I looked at a preproduction version of the Coolpix 880, which is set to ship in late September for $799 ($200 less than the Coolpix 990). Aimed at budding photography enthusiasts, the Coolpix 880 arranges shooting modes on the mode dial by level of difficulty, and it lets you set more of them with buttons instead of LCD menus.

Many Helpful Controls

Working with the camera's four well-labeled function buttons, the eight-setting mode dial, and the four-way multiselector, I was able to quickly get the hang of adjusting exposure, aperture, and shutter speed, along with more basic options such as flash and focus, without looking once at a menu. To set aperture, along with other advanced options such as white balance, you turn the dial to A; you turn it to P for programmed automatic. For full manual mode--in which you can set both aperture and shutter speed (from 60 seconds to one thousandth of a second)--you set the dial to M. It would have been nice, however, to have better control over more of the general settings. For example, having a convenient way to set resolution and compression other than ISO (which corresponds to the speed ratings on film) is more important to me.

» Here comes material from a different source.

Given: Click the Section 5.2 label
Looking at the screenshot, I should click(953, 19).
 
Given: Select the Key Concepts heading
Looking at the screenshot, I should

Those minor complaints aside, the 11-ounce Coolpix 880 does an impressive job of squeezing most of the Coolpix 990's features into a compact, well-designed case. It lacks the Coolpix 990's twisty design, which lets you swivel the flash/lens unit to frame photos in practically any position, including self-portrait. However, the Coolpix 880 has just about everything else: It takes the same add-on lenses and offers the same smorgasbord of capture and playback controls, including a high, 2048-by-1536-pixel maximum resolution and the capability to capture up to 40 seconds of QuickTime video. The camera also lets you choose from five separate areas of focus in the viewfinder and provides smooth, 2.5X optical (4X digital) zoom into captured photos.

Both novices and pros should like the Coolpix 880's Quick button, which generates a thumbnail image of the last photo taken in the LCD's upper-left corner. The inset gives you an on-the-spot reference to your most recent results so that you can assess what you might do differently with the next picture.

If you're not quite ready to trust your own exposure-making skills to photograph an event, the Coolpix 880 has a slew of preset modes that make the necessary adjustments for 11 different picture-taking scenarios. You just dial to Scene, press the Menu button, and choose from Sunset, Beach/Snow, Fireworks, Sparkler, Landscape, and six others.